• What this task involves: Locate the line that contains "Captivate Courses (711, 2115)" in the entries below, then repeat it and every following line through the line that contains "Dreamweaver Courses (716, 2133)", exactly, and no others.

• Data records:

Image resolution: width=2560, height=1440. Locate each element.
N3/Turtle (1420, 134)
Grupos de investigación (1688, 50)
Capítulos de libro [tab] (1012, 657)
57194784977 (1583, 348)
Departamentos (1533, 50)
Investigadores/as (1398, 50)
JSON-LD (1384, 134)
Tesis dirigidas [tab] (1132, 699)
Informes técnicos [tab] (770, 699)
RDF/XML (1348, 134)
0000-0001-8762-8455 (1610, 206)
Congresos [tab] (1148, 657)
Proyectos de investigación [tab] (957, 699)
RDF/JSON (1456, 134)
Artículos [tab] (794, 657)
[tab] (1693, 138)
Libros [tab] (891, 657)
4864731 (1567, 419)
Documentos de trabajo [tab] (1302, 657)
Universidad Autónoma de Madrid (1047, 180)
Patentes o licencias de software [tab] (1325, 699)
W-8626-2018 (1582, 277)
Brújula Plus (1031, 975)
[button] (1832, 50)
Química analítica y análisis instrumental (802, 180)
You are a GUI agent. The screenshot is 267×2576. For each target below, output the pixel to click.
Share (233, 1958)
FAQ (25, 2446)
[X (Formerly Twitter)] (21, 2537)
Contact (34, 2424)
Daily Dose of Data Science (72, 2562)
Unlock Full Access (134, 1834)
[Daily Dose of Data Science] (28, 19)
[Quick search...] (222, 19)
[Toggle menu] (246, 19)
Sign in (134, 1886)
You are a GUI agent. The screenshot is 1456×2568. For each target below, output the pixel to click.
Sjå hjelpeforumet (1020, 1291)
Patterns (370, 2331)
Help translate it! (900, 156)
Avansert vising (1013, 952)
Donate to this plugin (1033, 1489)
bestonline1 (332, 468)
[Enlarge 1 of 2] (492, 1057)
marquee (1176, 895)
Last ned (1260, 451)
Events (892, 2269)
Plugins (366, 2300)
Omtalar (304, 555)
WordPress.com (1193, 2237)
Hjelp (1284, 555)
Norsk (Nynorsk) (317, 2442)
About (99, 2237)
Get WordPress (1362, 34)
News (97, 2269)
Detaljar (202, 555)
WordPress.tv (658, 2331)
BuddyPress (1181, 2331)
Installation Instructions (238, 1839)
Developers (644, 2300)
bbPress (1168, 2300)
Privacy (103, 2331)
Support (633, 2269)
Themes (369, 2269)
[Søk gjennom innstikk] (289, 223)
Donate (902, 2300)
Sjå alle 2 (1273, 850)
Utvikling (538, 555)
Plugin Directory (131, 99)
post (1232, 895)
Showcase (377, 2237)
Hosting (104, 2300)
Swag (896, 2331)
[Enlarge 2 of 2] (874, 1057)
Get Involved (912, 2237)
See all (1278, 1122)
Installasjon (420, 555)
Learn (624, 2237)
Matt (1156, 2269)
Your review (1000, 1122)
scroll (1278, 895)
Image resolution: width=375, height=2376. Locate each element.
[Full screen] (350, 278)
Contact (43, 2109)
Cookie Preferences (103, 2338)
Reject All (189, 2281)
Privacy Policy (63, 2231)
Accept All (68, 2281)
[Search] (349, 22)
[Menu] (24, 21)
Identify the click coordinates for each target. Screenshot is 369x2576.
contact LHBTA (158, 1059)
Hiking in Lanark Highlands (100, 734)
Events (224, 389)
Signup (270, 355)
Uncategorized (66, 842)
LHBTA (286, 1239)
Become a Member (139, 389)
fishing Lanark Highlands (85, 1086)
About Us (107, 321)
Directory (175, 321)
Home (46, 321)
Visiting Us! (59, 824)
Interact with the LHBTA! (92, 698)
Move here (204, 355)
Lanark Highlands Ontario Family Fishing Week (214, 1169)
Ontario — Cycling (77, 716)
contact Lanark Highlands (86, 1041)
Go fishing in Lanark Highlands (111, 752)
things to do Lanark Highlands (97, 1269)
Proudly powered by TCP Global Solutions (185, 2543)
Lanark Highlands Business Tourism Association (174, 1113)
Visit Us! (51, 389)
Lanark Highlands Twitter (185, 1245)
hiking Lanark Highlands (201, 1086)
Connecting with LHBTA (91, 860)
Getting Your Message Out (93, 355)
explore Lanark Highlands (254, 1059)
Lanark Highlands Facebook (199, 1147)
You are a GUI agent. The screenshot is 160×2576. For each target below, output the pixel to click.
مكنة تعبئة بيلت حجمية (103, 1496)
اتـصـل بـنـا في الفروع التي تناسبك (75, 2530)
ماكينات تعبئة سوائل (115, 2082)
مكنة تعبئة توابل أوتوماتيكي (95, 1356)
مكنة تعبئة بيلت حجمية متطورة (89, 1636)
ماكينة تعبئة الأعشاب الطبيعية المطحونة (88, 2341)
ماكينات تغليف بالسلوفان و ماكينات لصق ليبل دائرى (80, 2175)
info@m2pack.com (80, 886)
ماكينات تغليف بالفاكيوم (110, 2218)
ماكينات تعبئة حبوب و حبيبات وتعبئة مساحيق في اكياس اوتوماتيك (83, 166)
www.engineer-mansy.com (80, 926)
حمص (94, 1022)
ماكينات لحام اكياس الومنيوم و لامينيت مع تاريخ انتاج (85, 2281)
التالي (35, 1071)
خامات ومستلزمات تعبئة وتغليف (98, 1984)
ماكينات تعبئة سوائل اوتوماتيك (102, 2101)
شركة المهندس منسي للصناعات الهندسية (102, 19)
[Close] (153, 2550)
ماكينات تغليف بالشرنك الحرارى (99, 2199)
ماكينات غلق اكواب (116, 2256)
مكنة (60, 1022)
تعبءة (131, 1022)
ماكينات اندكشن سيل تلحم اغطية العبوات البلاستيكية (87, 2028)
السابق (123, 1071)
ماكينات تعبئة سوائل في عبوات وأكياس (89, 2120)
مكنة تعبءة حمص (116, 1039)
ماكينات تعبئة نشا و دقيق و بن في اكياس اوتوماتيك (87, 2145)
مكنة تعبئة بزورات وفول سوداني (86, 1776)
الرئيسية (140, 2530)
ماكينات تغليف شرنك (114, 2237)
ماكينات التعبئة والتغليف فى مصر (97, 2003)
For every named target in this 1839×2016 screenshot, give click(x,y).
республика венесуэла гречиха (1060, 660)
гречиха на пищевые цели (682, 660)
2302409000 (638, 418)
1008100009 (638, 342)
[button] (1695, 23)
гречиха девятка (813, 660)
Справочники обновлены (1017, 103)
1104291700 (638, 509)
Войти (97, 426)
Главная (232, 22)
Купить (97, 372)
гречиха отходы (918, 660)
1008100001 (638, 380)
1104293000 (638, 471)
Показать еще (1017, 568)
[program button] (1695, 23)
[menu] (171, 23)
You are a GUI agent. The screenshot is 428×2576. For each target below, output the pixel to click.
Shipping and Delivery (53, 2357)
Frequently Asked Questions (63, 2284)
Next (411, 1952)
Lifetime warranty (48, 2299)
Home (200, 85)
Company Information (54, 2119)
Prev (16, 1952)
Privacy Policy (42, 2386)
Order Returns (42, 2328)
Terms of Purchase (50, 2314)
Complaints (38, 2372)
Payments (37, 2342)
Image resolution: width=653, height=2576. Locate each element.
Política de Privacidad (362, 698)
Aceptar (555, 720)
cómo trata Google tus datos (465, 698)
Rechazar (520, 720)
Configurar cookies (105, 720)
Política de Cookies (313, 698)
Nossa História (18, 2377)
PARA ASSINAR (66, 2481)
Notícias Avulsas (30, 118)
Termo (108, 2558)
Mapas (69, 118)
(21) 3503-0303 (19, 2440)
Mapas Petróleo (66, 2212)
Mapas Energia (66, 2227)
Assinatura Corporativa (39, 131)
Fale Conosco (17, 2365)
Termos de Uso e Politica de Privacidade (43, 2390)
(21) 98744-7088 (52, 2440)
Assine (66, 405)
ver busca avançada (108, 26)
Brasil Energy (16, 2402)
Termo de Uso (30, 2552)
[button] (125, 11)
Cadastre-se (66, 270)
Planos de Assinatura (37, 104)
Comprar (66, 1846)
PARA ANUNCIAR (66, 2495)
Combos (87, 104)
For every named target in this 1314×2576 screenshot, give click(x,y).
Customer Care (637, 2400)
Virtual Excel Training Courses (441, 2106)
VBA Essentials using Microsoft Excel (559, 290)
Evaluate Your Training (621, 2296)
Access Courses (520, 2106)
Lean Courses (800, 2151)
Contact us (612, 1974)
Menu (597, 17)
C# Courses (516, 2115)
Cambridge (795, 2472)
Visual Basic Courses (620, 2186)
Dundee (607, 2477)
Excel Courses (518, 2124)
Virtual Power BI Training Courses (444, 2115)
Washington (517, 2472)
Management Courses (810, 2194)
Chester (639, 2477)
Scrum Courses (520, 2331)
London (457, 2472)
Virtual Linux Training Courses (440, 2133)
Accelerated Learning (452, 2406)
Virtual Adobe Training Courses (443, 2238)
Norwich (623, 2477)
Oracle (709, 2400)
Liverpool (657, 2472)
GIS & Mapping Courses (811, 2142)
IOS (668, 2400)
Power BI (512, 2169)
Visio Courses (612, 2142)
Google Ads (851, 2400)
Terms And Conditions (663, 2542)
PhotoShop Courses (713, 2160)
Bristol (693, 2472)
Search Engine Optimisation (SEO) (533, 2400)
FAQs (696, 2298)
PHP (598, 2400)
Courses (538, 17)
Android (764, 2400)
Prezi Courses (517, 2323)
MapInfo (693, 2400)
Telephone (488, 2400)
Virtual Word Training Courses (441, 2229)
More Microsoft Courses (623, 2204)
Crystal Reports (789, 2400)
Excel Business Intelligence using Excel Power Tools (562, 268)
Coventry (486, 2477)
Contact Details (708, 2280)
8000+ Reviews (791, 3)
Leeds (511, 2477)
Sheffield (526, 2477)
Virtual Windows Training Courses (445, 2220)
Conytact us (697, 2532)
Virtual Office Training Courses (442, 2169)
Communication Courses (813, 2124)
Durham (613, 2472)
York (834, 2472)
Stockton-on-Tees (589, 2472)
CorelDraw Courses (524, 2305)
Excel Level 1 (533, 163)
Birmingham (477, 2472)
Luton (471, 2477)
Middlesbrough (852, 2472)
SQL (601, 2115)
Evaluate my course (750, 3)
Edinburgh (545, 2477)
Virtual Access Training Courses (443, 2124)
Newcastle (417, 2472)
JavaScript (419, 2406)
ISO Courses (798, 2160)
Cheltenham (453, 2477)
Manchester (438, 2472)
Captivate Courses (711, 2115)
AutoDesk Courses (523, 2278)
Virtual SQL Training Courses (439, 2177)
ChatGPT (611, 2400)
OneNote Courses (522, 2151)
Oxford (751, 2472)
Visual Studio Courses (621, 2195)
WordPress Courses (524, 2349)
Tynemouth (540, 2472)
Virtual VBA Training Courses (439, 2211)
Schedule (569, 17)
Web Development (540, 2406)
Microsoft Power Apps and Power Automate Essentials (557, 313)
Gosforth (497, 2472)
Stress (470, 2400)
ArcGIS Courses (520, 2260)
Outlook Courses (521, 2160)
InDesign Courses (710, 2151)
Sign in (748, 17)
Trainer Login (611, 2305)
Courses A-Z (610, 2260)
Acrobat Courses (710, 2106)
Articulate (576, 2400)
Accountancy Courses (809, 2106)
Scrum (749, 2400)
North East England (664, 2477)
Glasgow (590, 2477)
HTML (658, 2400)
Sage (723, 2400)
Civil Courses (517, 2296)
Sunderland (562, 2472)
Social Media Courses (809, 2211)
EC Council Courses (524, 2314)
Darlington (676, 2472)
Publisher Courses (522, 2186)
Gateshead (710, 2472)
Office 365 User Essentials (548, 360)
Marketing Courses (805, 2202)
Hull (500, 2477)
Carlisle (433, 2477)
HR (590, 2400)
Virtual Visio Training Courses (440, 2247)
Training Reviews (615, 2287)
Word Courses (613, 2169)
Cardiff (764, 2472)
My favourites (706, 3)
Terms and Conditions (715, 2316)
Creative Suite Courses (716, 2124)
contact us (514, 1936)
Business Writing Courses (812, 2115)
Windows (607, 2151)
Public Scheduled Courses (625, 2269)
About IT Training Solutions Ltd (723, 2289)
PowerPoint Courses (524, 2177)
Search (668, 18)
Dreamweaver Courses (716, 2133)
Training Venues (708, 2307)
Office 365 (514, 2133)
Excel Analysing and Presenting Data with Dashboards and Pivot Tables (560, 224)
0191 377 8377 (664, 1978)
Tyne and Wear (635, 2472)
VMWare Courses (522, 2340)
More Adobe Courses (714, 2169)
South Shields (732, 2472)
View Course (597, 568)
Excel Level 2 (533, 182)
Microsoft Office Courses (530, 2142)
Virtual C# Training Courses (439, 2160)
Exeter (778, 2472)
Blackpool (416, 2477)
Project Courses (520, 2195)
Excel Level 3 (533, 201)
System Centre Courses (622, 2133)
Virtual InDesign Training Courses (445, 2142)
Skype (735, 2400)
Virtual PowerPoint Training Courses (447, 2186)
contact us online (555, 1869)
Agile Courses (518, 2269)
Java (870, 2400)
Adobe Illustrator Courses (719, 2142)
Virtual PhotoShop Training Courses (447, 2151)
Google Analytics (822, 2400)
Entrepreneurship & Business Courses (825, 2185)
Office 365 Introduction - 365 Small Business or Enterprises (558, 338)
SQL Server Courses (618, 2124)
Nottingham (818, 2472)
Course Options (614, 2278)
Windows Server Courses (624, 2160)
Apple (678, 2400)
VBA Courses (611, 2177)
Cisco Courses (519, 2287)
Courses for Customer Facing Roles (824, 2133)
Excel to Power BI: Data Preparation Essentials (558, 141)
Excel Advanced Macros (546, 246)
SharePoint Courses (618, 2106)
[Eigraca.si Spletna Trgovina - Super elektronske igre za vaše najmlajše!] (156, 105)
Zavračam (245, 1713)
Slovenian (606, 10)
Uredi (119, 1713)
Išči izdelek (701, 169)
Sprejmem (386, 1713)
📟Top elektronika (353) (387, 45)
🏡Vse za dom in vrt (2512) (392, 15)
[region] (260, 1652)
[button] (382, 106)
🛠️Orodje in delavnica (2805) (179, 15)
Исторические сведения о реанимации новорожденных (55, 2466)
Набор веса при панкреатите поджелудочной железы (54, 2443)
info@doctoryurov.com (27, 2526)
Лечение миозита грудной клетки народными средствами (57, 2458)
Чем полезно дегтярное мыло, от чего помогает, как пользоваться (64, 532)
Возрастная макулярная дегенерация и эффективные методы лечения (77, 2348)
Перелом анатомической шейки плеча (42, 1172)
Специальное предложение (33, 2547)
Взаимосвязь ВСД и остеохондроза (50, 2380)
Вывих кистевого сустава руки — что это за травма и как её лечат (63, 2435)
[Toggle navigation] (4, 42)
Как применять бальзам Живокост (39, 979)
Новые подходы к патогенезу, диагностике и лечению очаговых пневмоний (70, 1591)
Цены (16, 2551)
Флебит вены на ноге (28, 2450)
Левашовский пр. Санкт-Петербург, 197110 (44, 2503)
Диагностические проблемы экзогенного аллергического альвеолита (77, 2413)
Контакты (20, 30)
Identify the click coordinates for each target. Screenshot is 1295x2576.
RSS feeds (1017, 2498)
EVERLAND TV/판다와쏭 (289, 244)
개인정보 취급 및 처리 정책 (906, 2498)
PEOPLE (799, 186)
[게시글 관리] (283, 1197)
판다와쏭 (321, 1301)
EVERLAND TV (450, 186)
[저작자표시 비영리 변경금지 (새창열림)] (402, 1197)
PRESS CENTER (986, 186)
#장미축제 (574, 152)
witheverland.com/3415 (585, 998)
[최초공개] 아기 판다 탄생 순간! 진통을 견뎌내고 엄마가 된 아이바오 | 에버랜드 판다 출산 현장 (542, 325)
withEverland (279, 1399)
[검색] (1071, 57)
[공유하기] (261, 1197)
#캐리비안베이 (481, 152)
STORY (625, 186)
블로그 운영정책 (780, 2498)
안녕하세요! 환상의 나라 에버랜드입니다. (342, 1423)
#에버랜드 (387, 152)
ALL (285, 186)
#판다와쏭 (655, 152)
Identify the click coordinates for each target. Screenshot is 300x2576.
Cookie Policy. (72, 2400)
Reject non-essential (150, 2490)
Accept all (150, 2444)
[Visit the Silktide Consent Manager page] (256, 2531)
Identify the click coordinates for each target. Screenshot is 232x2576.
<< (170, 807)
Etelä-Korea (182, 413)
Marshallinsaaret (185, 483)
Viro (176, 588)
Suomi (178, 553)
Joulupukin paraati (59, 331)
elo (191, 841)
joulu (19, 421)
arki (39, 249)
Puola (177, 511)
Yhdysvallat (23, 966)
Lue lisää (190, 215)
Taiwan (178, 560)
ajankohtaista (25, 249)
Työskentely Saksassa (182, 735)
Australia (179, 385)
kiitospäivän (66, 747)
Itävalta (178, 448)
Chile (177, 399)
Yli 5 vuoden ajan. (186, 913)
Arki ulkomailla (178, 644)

• Response to this exercise:
Captivate Courses (711, 2115)
AutoDesk Courses (523, 2278)
Virtual SQL Training Courses (439, 2177)
ChatGPT (611, 2400)
OneNote Courses (522, 2151)
Oxford (751, 2472)
Visual Studio Courses (621, 2195)
WordPress Courses (524, 2349)
Tynemouth (540, 2472)
Virtual VBA Training Courses (439, 2211)
Schedule (569, 17)
Web Development (540, 2406)
Microsoft Power Apps and Power Automate Essentials (557, 313)
Gosforth (497, 2472)
Stress (470, 2400)
ArcGIS Courses (520, 2260)
Outlook Courses (521, 2160)
InDesign Courses (710, 2151)
Sign in (748, 17)
Trainer Login (611, 2305)
Courses A-Z (610, 2260)
Acrobat Courses (710, 2106)
Articulate (576, 2400)
Accountancy Courses (809, 2106)
Scrum (749, 2400)
North East England (664, 2477)
Glasgow (590, 2477)
HTML (658, 2400)
Sage (723, 2400)
Civil Courses (517, 2296)
Sunderland (562, 2472)
Social Media Courses (809, 2211)
EC Council Courses (524, 2314)
Darlington (676, 2472)
Publisher Courses (522, 2186)
Gateshead (710, 2472)
Office 365 User Essentials (548, 360)
Marketing Courses (805, 2202)
Hull (500, 2477)
Carlisle (433, 2477)
HR (590, 2400)
Virtual Visio Training Courses (440, 2247)
Training Reviews (615, 2287)
Word Courses (613, 2169)
Cardiff (764, 2472)
My favourites (706, 3)
Terms and Conditions (715, 2316)
Creative Suite Courses (716, 2124)
contact us (514, 1936)
Business Writing Courses (812, 2115)
Windows (607, 2151)
Public Scheduled Courses (625, 2269)
About IT Training Solutions Ltd (723, 2289)
PowerPoint Courses (524, 2177)
Search (668, 18)
Dreamweaver Courses (716, 2133)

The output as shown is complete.